Thursday

Sep. 6, 2012


The Guardian

by Joseph Mills

I don't think my brother realized all
the responsibilities involved in being
her guardian, not just the paperwork
but the trips to the dentist and Wal-Mart,
the making sure she has underwear,
money to buy Pepsis, the crying calls
because she has no shampoo even though
he has bought her several bottles recently.
We talk about how he might bring this up
with the staff, how best to delicately ask
if they're using her shampoo on others
or maybe just allowing her too much.
"You only need a little, Mom," he said,
"Not a handful." "I don't have any!"
she shouted before hanging up. Later
he finds a bottle stashed in her closet
and two more hidden in the bathroom
along with crackers, spoons, and socks.
Afraid someone might steal her things,
she hides them, but then not only forgets
where, but that she ever had them at all.

I tease my brother, "You always wanted
another kid." He doesn't laugh. She hated
her father, and, in this second childhood,
she resents the one who takes care of her.
When I call, she complains about how
my brother treats her and how she hasn't
seen him in years. If I explain everything
he's doing, she admires the way I stick up
for him. Doing nothing means I do nothing
wrong. This is love's blindness and love's
injustice. It's why I expect to hear anger
or bitterness in my brother's voice, and why
each time we talk, no matter how closely
I listen, I'm astonished to hear only love.
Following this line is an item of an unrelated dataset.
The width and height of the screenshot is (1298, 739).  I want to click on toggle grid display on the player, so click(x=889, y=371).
"The Guardian" by Joseph Mills, from Love and Other Collisions. © Press 53, 2010. Reprinted with permission. (buy now)

It's the birthday of Robert Pirsig (books by this author), born in Minneapolis (1928). He's the author of the cult classic Zen and the Art of Motorcycle Maintenance: An Inquiry into Values (1974), a book that has sold more than 5 million copies, which is a lot for a book on philosophy. It's an account of his road trip from Minnesota to California, and his quest to reconcile Eastern and Western philosophical traditions. The book begins:

"I can see by my watch, without taking my hand from the left grip of the cycle, that it is eight-thirty in the morning. The wind, even at sixty miles an hour, is warm and humid. When it's this hot and muggy at eight-thirty, I'm wondering what it's going to be like in the afternoon. [...] In the wind are pungent odors from the marshes by the road. We are in an area of the Central Plains filled with thousands of duck hunting sloughs, heading northwest from Minneapolis toward the Dakotas. [...] I'm happy to be riding back into this country. It is a kind of nowhere, famous for nothing at all and has an appeal because of just that. Tensions disappear along old roads like this."
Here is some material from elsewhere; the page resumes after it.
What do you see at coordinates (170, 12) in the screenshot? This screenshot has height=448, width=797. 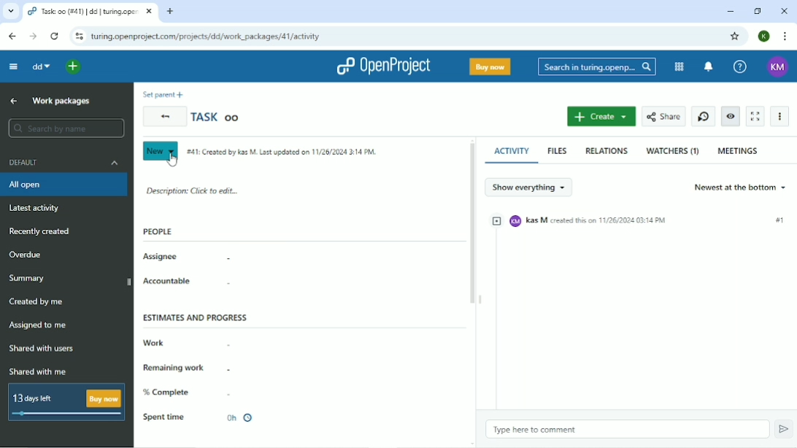 I see `New tab` at bounding box center [170, 12].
It's the birthday of the first American woman to win the Nobel Peace Prize: public health worker, community organizer, and social activist Jane Addams (books by this author), born to a wealthy Quaker family in Cedarville, Illinois, 150 years ago today (1860).

She suffered from depression and went to Europe, thinking it would help. She visited a settlement house in London, a place that offered social services to the poor. She was deeply impressed by it, and after founding an experimental house like this in England, she returned to the states to establish one on the South Side of Chicago in the 19th Ward, a neighborhood full of poor immigrants from Russia, Greece, Italy, and Germany. It was in an abandoned mansion formerly owned by Charles Hull, and so she called it Hull House. It had a communal kitchen, a day care, a library, and a little bookbinding business.

Women boarded at Hull House, and it was also a neighborhood center, a performing arts center, and a space where book club meetings and classes were held. Two thousand people showed up each week from the area, and Hull House grew to add a dozen more buildings. Addams wrote about it in some of her books, including Twenty Years at Hull House (1910).

Addams was a leader in the women's suffrage movement, fought for immigrants' rights, and lobbied for labor reform. She won the Nobel Peace Prize in 1931.

She's the author of several books, including The Spirit of Youth and the City Streets (1909) and Peace and Bread in Time of War (1922).